Semantic Validation in Structure from Motion

The Structure from Motion (SfM) challenge in computer vision is the process of recovering the 3D structure of a scene from a series of projective measurements that are calculated from a collection of 2D images, taken from different perspectives. SfM consists of three main steps; feature detection and matching, camera motion estimation, and recovery of 3D structure from estimated intrinsic and extrinsic parameters and features. A problem encountered in SfM is that scenes lacking texture or with repetitive features can cause erroneous feature matching between frames. Semantic segmentation offers a route to validate and correct SfM models by labelling pixels in the input images with the use of a deep convolutional neural network. The semantic and geometric properties associated with classes in the scene can be taken advantage of to apply prior constraints to each class of object. The SfM pipeline COLMAP and semantic segmentation pipeline DeepLab were used. This, along with planar reconstruction of the dense model, were used to determine erroneous points that may be occluded from the calculated camera position, given the semantic label, and thus prior constraint of the reconstructed plane. Herein, semantic segmentation is integrated into SfM to apply priors on the 3D point cloud, given the object detection in the 2D input images. Additionally, the semantic labels of matched keypoints are compared and inconsistent semantically labelled points discarded. Furthermore, semantic labels on input images are used for the removal of objects associated with motion in the output SfM models. The proposed approach is evaluated on a data-set of 1102 images of a repetitive architecture scene. This project offers a novel method for improved validation of 3D SfM models.

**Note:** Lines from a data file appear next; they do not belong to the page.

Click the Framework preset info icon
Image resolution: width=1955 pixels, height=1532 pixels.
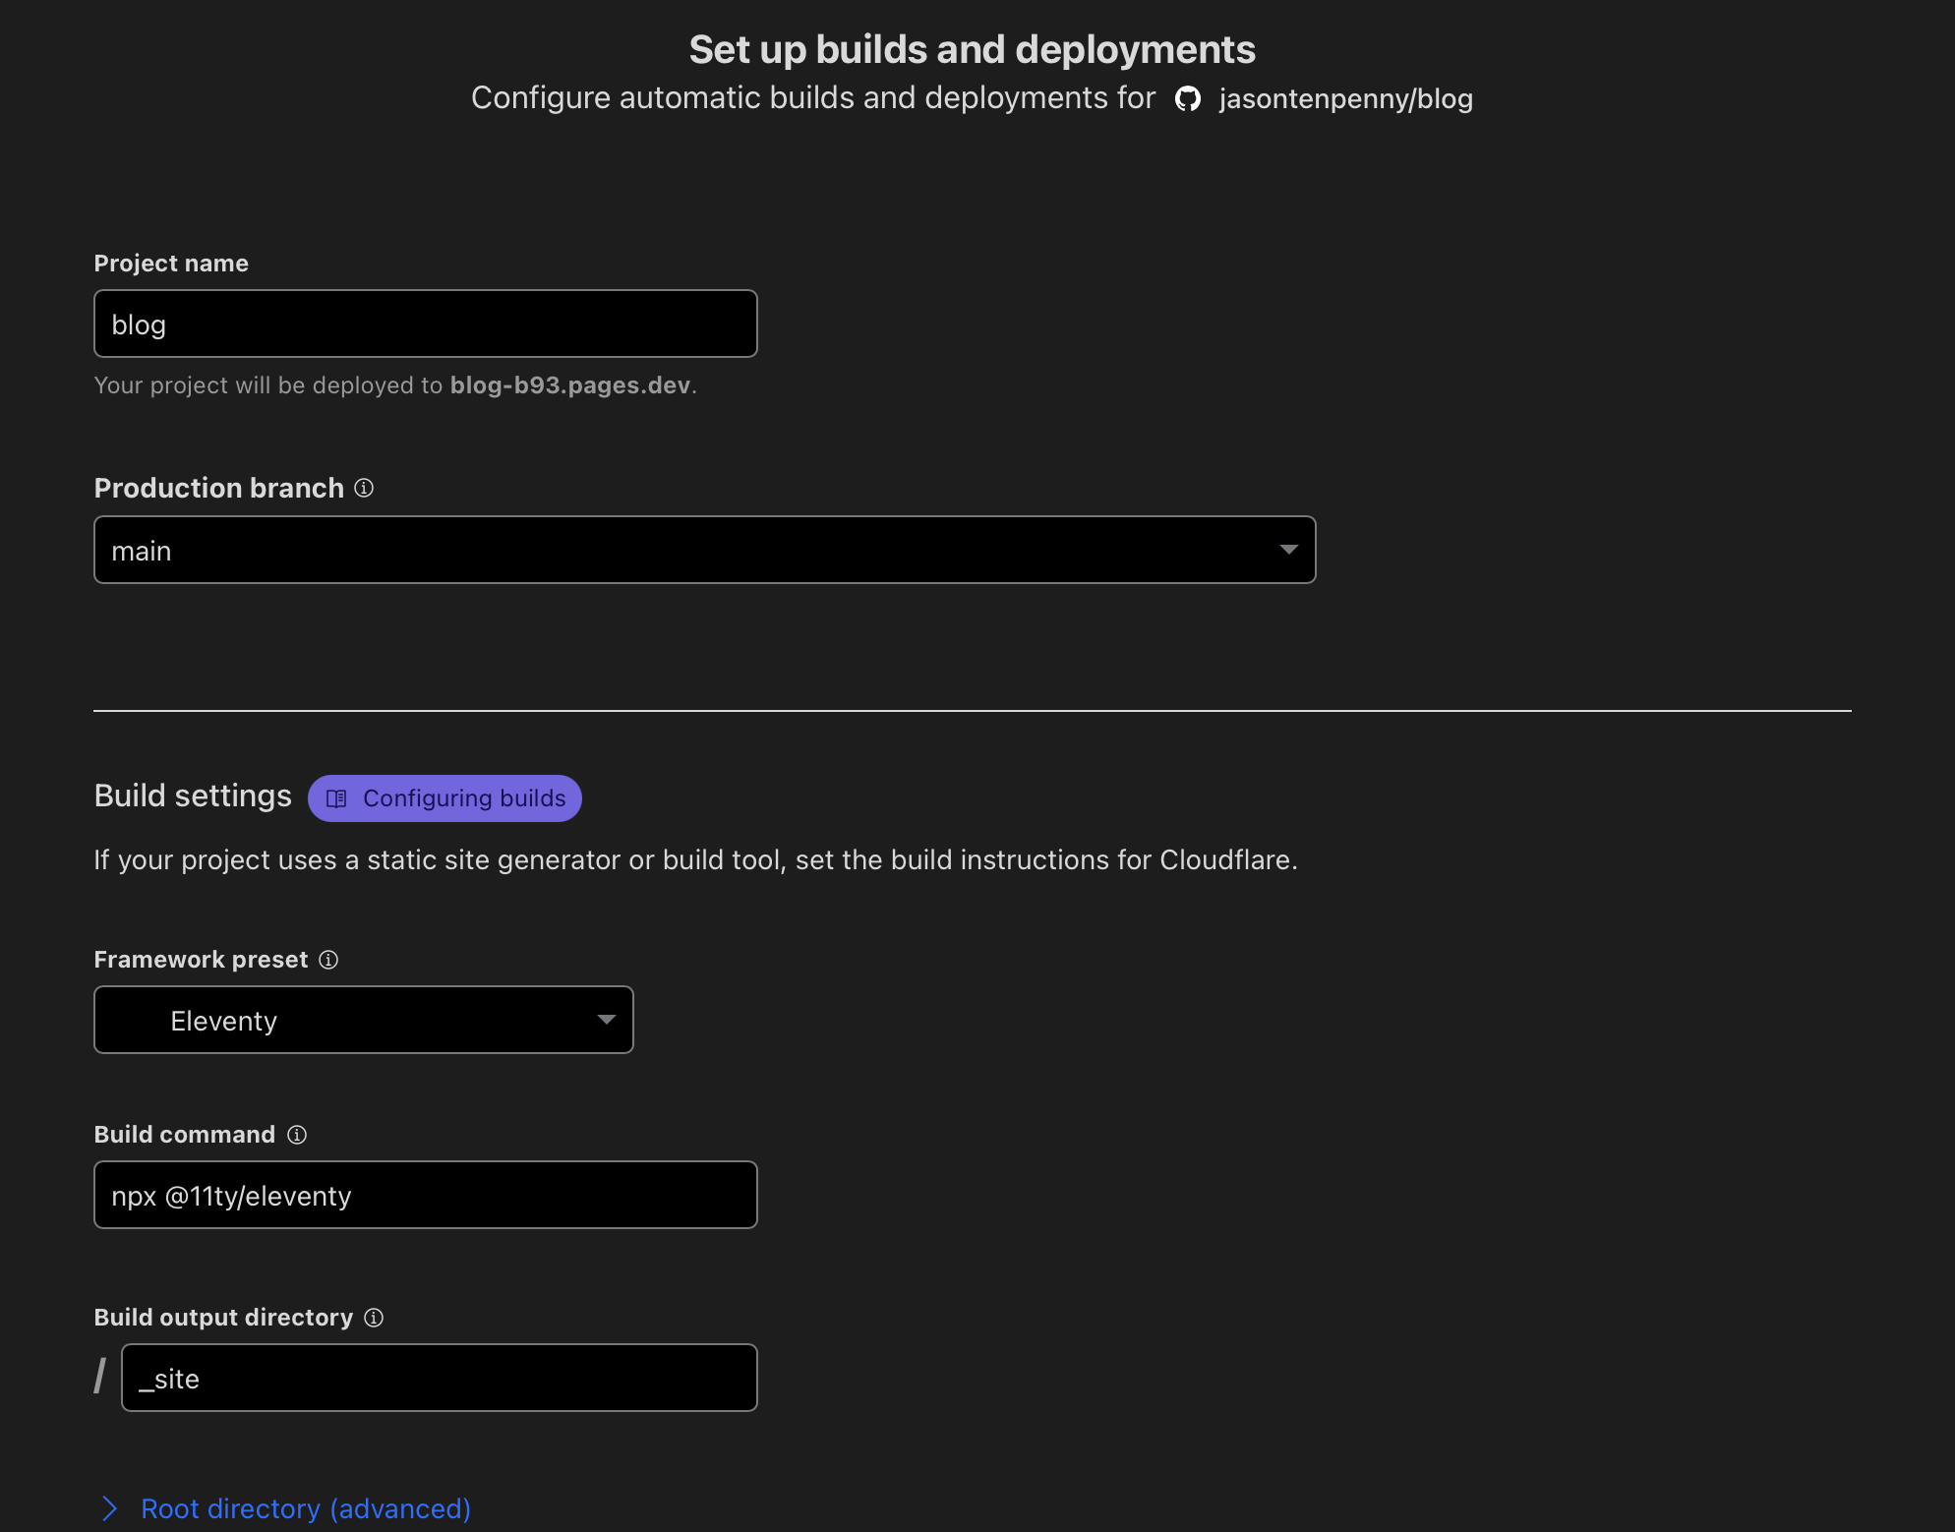pyautogui.click(x=327, y=960)
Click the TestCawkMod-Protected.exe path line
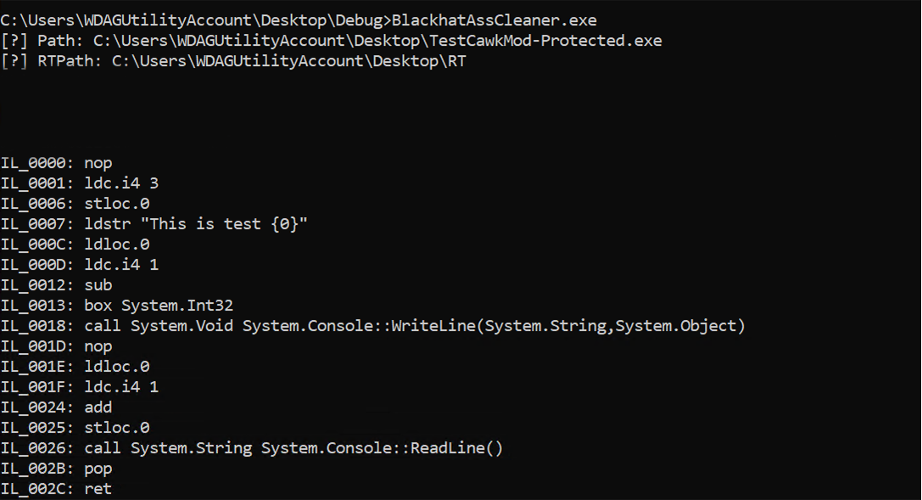The width and height of the screenshot is (922, 500). [x=331, y=41]
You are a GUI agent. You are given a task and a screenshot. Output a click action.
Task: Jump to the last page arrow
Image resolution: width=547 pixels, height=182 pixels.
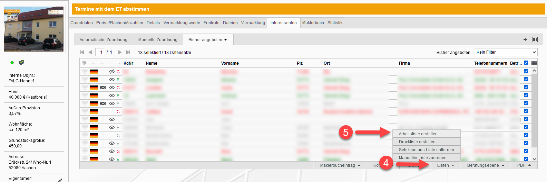[x=128, y=52]
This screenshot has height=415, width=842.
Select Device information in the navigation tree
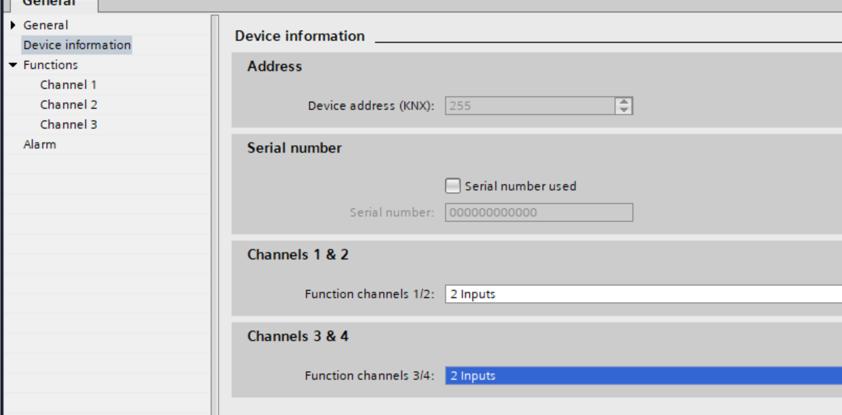[77, 45]
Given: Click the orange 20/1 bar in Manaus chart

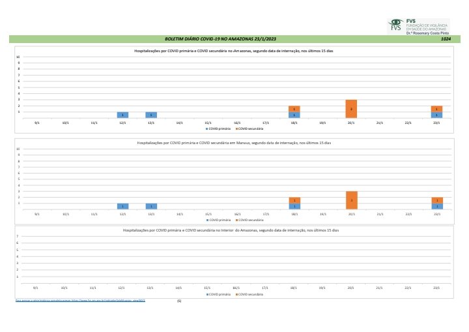Looking at the screenshot, I should (351, 200).
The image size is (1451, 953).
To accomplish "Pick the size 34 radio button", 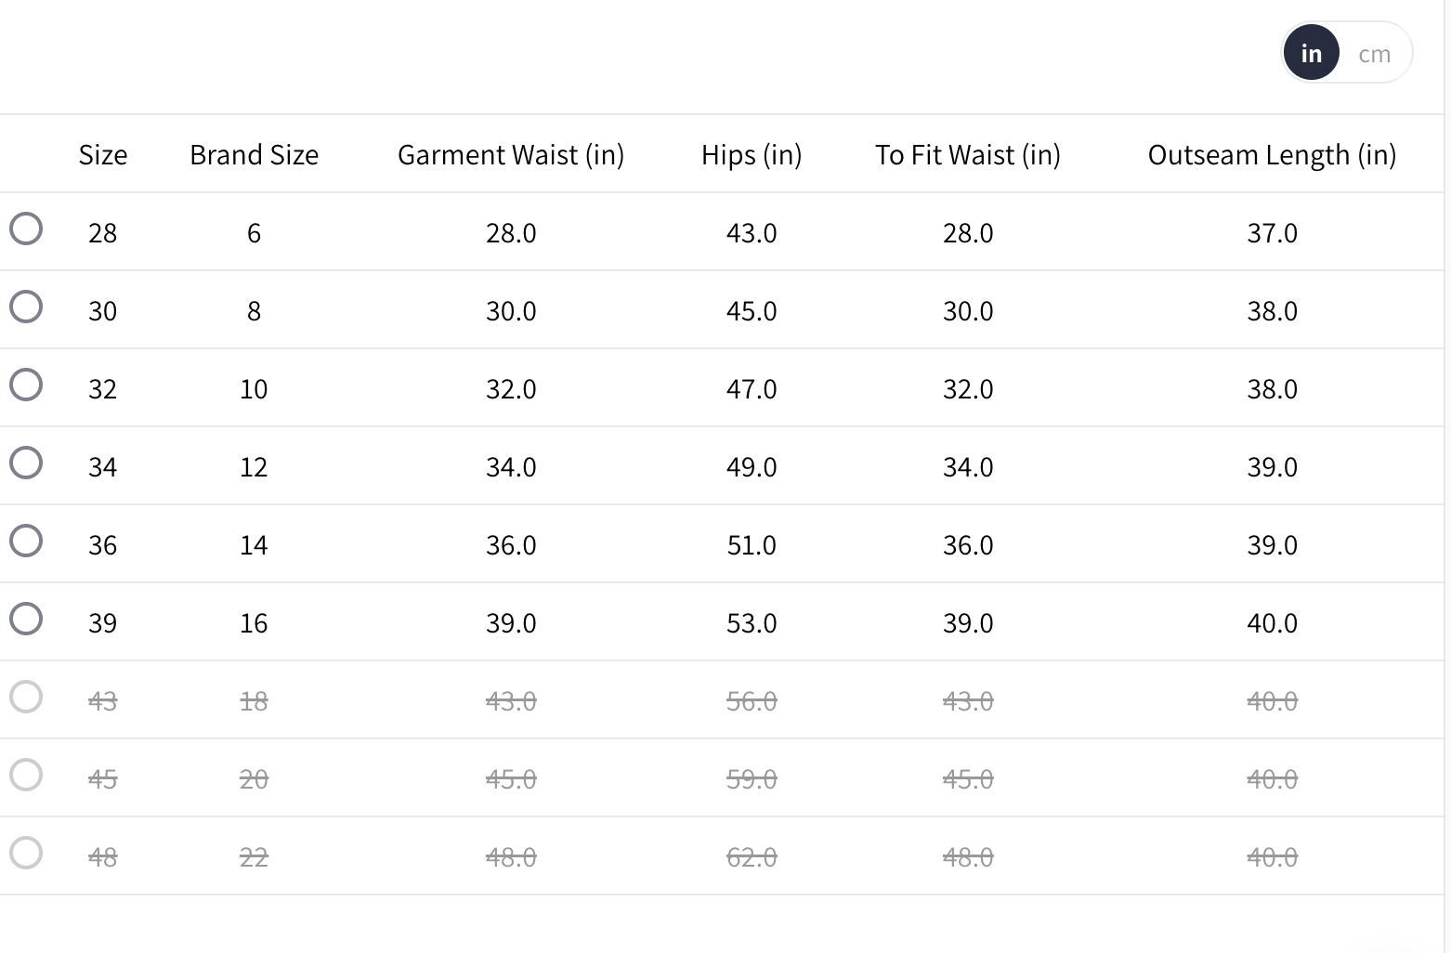I will click(26, 463).
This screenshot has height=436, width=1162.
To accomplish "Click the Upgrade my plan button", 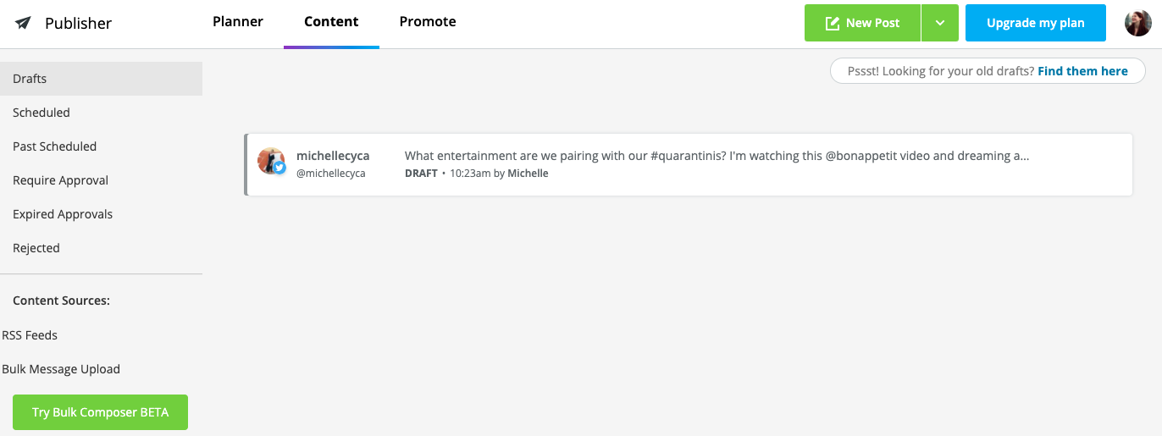I will 1035,23.
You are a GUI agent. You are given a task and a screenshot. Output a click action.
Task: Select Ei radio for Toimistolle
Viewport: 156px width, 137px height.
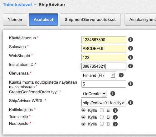coord(102,117)
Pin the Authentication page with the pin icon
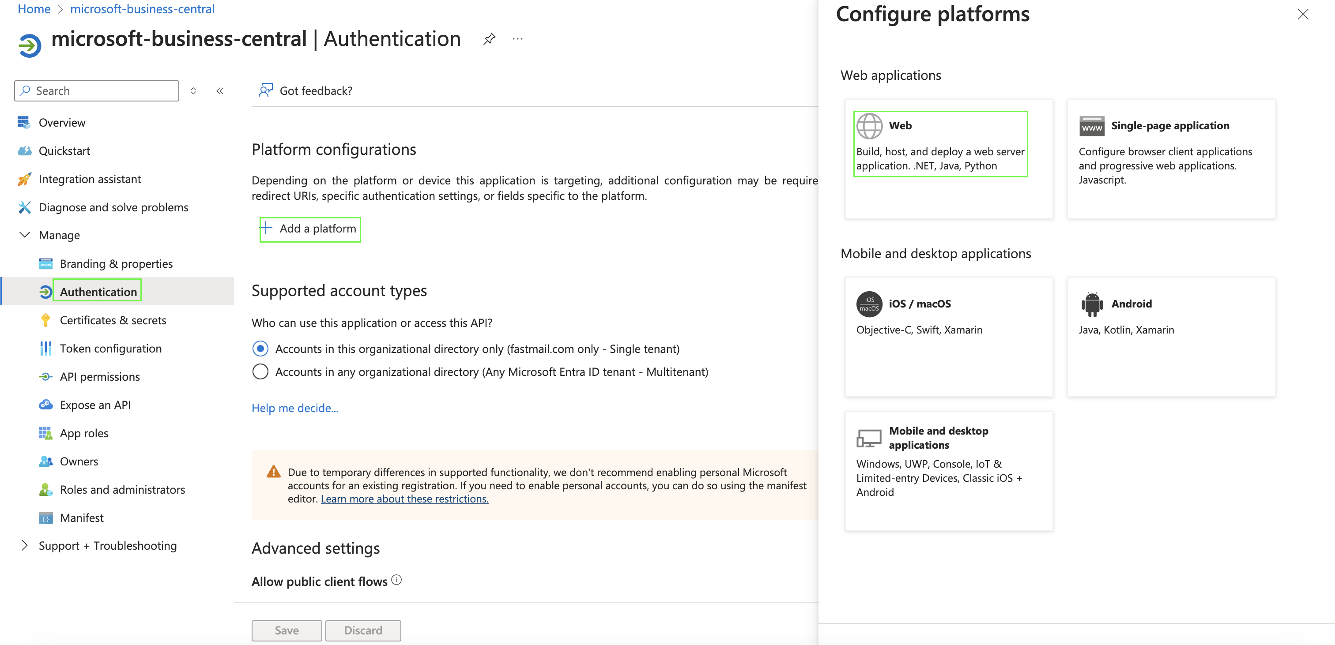 point(489,39)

翻译：运动恢复结构（Structure from Motion, SfM）是计算机视觉中的一项挑战，其过程是从一系列由不同视角采集的二维图像计算得到的投影测量值中，恢复场景的三维结构。SfM包含三个主要步骤：特征检测与匹配、相机运动估计以及从估计的内外参数和特征中恢复三维结构。SfM中遇到的一个问题是，缺乏纹理或具有重复特征的场景可能导致帧间特征匹配错误。语义分割通过利用深度卷积神经网络对输入图像中的像素进行标注，为验证和纠正SfM模型提供了一条途径。可以利用场景中各类别相关的语义和几何属性，对每个对象类别施加先验约束。本研究使用了SfM管线COLMAP和语义分割管线DeepLab。结合稠密模型的平面重建，该方法能够根据语义标签以及重建平面的先验约束，确定那些可能从计算出的相机位置中被遮挡的错误点。在此，语义分割被集成到SfM中，以根据二维输入图像中的目标检测结果，对三维点云施加先验约束。此外，比较了匹配关键点的语义标签，并丢弃了语义标签不一致的点。同时，利用输入图像上的语义标签，在输出SfM模型中移除与运动相关的对象。所提出的方法在一个包含1102张重复建筑场景图像的数据集上进行了评估。本项目为改进三维SfM模型的验证提供了一种新方法。